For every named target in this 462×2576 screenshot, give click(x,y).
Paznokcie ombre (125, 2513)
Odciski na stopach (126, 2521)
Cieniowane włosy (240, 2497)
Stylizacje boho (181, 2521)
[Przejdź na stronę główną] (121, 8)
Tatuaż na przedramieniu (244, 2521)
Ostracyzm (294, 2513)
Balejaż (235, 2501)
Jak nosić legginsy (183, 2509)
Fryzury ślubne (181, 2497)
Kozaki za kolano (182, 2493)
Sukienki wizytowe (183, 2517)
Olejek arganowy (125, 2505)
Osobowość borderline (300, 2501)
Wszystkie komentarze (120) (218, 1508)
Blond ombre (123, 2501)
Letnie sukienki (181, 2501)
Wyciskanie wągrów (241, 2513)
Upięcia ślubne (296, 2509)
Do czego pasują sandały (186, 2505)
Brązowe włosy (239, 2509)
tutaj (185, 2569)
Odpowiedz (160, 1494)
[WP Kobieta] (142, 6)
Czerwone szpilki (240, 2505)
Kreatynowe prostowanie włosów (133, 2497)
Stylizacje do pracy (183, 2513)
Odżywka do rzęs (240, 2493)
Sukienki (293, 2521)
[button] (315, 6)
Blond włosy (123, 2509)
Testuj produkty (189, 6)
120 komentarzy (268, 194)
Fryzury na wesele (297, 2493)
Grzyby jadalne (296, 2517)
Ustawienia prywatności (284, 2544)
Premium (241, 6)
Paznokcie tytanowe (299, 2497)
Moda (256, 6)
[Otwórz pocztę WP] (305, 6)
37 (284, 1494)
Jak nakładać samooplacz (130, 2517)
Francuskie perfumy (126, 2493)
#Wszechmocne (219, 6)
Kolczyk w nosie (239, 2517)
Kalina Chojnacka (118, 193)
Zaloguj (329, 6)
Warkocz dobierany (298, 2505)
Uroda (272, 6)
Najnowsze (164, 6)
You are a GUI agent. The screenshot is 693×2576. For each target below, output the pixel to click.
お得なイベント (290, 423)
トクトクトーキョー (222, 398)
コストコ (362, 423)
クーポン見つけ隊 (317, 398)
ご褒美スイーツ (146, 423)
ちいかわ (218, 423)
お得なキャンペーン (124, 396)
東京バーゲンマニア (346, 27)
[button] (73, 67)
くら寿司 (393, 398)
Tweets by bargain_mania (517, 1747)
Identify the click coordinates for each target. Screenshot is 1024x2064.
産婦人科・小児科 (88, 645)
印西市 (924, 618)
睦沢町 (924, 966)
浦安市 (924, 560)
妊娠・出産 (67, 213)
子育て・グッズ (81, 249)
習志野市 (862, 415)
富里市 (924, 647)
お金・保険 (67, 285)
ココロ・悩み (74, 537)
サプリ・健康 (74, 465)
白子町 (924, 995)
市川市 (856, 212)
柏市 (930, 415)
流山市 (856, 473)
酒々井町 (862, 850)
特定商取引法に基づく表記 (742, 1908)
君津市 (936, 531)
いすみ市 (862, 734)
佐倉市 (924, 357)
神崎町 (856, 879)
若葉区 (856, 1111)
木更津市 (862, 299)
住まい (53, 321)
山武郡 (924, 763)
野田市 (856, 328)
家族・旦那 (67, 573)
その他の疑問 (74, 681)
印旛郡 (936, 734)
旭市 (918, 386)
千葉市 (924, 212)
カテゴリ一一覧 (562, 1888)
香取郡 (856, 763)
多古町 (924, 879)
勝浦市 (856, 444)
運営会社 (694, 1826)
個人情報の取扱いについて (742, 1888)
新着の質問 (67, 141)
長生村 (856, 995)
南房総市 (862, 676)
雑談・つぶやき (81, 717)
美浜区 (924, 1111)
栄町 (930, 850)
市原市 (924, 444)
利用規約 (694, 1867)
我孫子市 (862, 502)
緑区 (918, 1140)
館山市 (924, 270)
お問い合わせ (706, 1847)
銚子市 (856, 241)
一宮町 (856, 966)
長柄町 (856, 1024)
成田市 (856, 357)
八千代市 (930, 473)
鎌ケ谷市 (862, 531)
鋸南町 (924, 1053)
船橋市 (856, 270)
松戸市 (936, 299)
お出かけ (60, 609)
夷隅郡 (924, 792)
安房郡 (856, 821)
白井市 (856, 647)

____________

As listed above, the lines from the line with "Zaloguj (329, 6)" to the line with "鎌ケ谷市 (862, 531)" are to be echoed exactly, with both ends included and nothing added.

SOLUTION TO THE PROBLEM.
Zaloguj (329, 6)
Warkocz dobierany (298, 2505)
Uroda (272, 6)
Najnowsze (164, 6)
You are a GUI agent. The screenshot is 693×2576. For each target below, output the pixel to click.
お得なイベント (290, 423)
トクトクトーキョー (222, 398)
コストコ (362, 423)
クーポン見つけ隊 (317, 398)
ご褒美スイーツ (146, 423)
ちいかわ (218, 423)
お得なキャンペーン (124, 396)
東京バーゲンマニア (346, 27)
[button] (73, 67)
くら寿司 (393, 398)
Tweets by bargain_mania (517, 1747)
Identify the click coordinates for each target. Screenshot is 1024x2064.
産婦人科・小児科 (88, 645)
印西市 (924, 618)
睦沢町 (924, 966)
浦安市 (924, 560)
妊娠・出産 (67, 213)
子育て・グッズ (81, 249)
習志野市 (862, 415)
富里市 (924, 647)
お金・保険 (67, 285)
ココロ・悩み (74, 537)
サプリ・健康 (74, 465)
白子町 (924, 995)
市川市 (856, 212)
柏市 (930, 415)
流山市 (856, 473)
酒々井町 (862, 850)
特定商取引法に基づく表記 (742, 1908)
君津市 (936, 531)
いすみ市 (862, 734)
佐倉市 (924, 357)
神崎町 (856, 879)
若葉区 (856, 1111)
木更津市 (862, 299)
住まい (53, 321)
山武郡 (924, 763)
野田市 (856, 328)
家族・旦那 (67, 573)
その他の疑問 (74, 681)
印旛郡 (936, 734)
旭市 (918, 386)
千葉市 (924, 212)
カテゴリ一一覧 (562, 1888)
香取郡 (856, 763)
多古町 (924, 879)
勝浦市 (856, 444)
運営会社 (694, 1826)
個人情報の取扱いについて (742, 1888)
新着の質問 (67, 141)
長生村 (856, 995)
南房総市 (862, 676)
雑談・つぶやき (81, 717)
美浜区 (924, 1111)
栄町 (930, 850)
市原市 (924, 444)
利用規約 (694, 1867)
我孫子市 (862, 502)
緑区 (918, 1140)
館山市 (924, 270)
お問い合わせ (706, 1847)
銚子市 (856, 241)
一宮町 (856, 966)
長柄町 (856, 1024)
成田市 (856, 357)
八千代市 (930, 473)
鎌ケ谷市 (862, 531)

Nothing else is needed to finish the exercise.